* **Uraian Tugas**
Lanjutkan tulisan tentang kesan terhadap gedung-gedung tinggi di Jakarta, mulai sesudah kalimat terakhirnya.

* **Teks Bacaan**

Turun dari bis, tiga anak manusia
terlihat bingung mencari arah. Dimana angkot nomer 06? Setelah lama mencari
barulah yang dimaksud oleh sang navigator angkotnya nomer 16. Orang-orang pasti
mengira kami adalah bocah urban yang mencari peruntungan di tanah Batavia. Ya,
Jakarta. Sebagai ibu kota Negara, Jakarta adalah representasi dunia atas Indonesia.
Kecanggihan alat transportasi, angka kriminalitas, angka pengangguran, semua
merepresentasikan kondisi Indonesia.
Menurutku, hal
yang paling mengerikan di Jakarta adalah. GEDUNG. Entah karena aku orang udik
atau karena aku cantik, gedung-gedung tinggi menjulang diJakarta selalu
meresahkan hatiku. Bukan karena dia merebut suamiku, tapi karena keangkuhan dan
kesombongannya. Bagiku, gedung-gedung tinggi itu seakan berkata “disini kami
menguasai kehidupanmu 20 tahun kedepan!”. Jadilah aku ingat dengan serial drama
korea Boys Before Flower. Dulu, bagiku lelaki macam gu junpyo tidak mungkin ada
di dunia nyata, selain rambut permnya. Mana mungkin lelaki yang bisa bangun di
bali, makan siang di hawai dan tidur malam di menara Eiffel ada. Tapi nampaknya
gedung-gedung itu juga mengatakan “ada gu junpyo disini”. Kau bisa
membayangkan, tiap kali aku memandang gedung tinggi, ada wajah gujunpyo dengan
rambunya keritingnya. So annoying!.

* **Baris Data**
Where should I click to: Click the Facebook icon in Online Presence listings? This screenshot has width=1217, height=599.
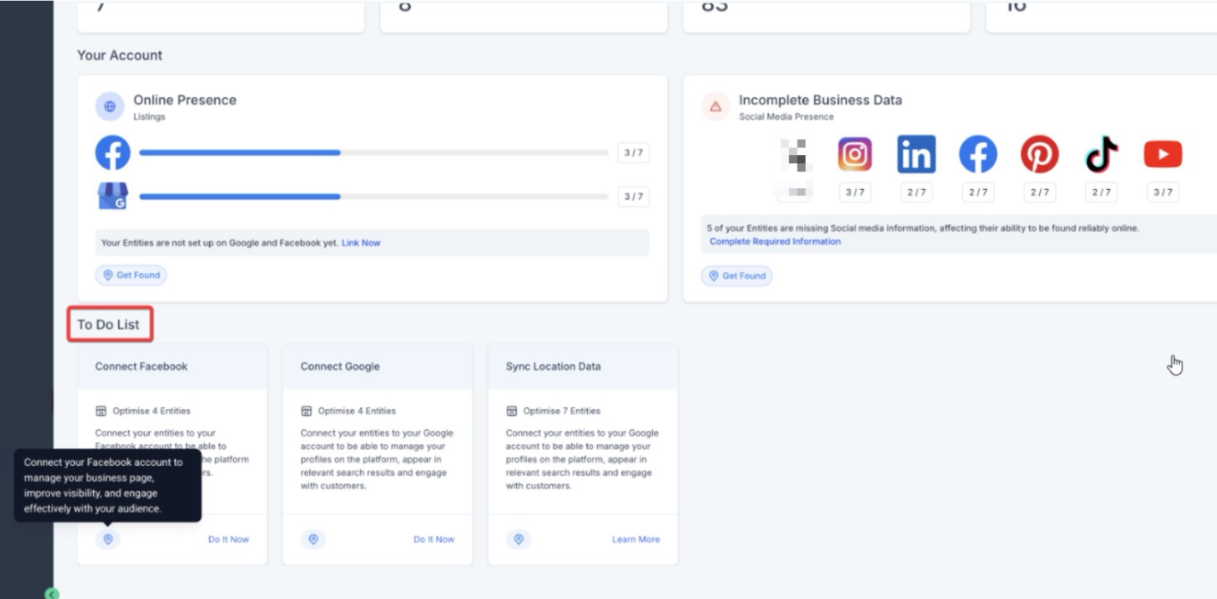coord(112,153)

* **Jawaban**
Terlalu
tinggilah kalau kita membahas gedung tinggi, mari kita turun puluhan meter
dibawahnya. Gerobak-gerobak kayu beratapkan bendera partai banyak di parkir
didepan pertokoan. Bukan sampah yang mereka angkut, tapi perut yang lapar. Padahal
dibelahn daerah Indonesia yang lain belum selesai partai-partai itu bagi-bagi
motor. Setengah meter dari sana, berdiri rumah mewah segede alaihim. Didalamnya
ayah, ibu, dan anak bercengkrama tentang lokasi liburan selanjutnya setelah
konser super junior yang akan diadakan dua malam selanjutnya.
Huftt…
itulah Jakarta, itulah Indonesia. Pada siapa pemilik rumah gerobak itu akan
mengeluh jika satpol PP akhirnya menangkat mereka karena sangkaan merusak
pemandangan kota? Pemerintah mana yang harus mereka patuhi? Terkadang kita lupa
mencoba sudut pandang lain ketika berfikir, hanya karena kita tak pernah
menginderanya apakah itu bermakna ia tiada?
Jakarta
hanyalah sekian decimal persen dari korban bencana kapitalisme yang sedang
melanda dunia. Ia tak bisa diselamatkan oleh supermen apalagi yang bocah kayak
astroboy. Dunia butuh Naruto. Lho? Maksud saya dunia butuh perbaikan. Yang
perlu kita sadari bencana kapitalisme ini tidak hanya menyerang Indonesia,
apalagi Jakarta. Negara-negara timur tengah yang kaya akan minyak bisa dibawah
kediktatoran, kaum muslimin terus dibantai, orang miskin amerika terus menerus meningkat,
wall street nyaris lumpuh, system hukum yang tajam ke bawah tumpul ke atas.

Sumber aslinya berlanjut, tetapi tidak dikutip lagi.